[comp.unix.questions] sh script hangs after first external command

sewilco@datapg.MN.ORG (Scot E Wilcoxon) (03/05/89)

A program is doing a system(3) call to execute a shell script.
The script hangs after doing the first command which is not a shell
builtin.  Any ideas what can do that?

This problem is taking place in a System V.2 Honeywell-Bull XPS-100
(X-20, I think), with a single 68020 processor.

A `ps -ef` shows two processes, "sh -c /usr/sewilco/script" and
"/usr/sewilco/script".  This second process uses cpu time quickly,
about one second cpu per elapsed second.

The script sets some environment variables, then does
	date >>/tmp/sew1
	date >>/tmp/sew1

The first date reaches /tmp/sew1, but not the second.  If "pwd" or
"echo" (both shell builtins) is substituted their output both reach
/tmp/sew1, and the script hangs further along at the next external
command.

The parent program is fairly active, so I checked number of open files
and file locking, among other things:

	I'm not running out of file descriptors, as a close(1)
	loop reported only 9 files closed before executing
	system(3)..and the script still hung.

	There are no mandatory file locks in use.

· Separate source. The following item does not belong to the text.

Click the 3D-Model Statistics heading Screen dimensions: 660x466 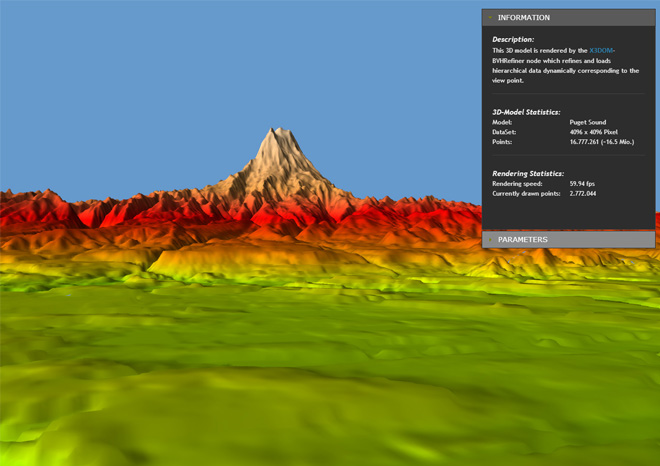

	A shared memory segment was detached before executing
	system(3), so that can't be a problem.

Two nephew processes and other terminals continue running, so
the system has not crashed.

When the parent is killed, the two system(3) processes continue to
exist until `kill -9` used.  If the problem was process limit, the
hung process should have continued when the parent and nephews
exited.  There are fewer than 10 related processes simultaneously
active, and process limit seems to be much higher than that.

Any ideas what can cause a shell script to spin, eating cpu?
-- 
Scot E. Wilcoxon  sewilco@DataPg.MN.ORG    {amdahl|hpda}!bungia!datapg!sewilco
Data Progress 	 UNIX masts & rigging  +1 612-825-2607    uunet!datapg!sewilco
	I'm just reversing entropy while waiting for the Big Crunch.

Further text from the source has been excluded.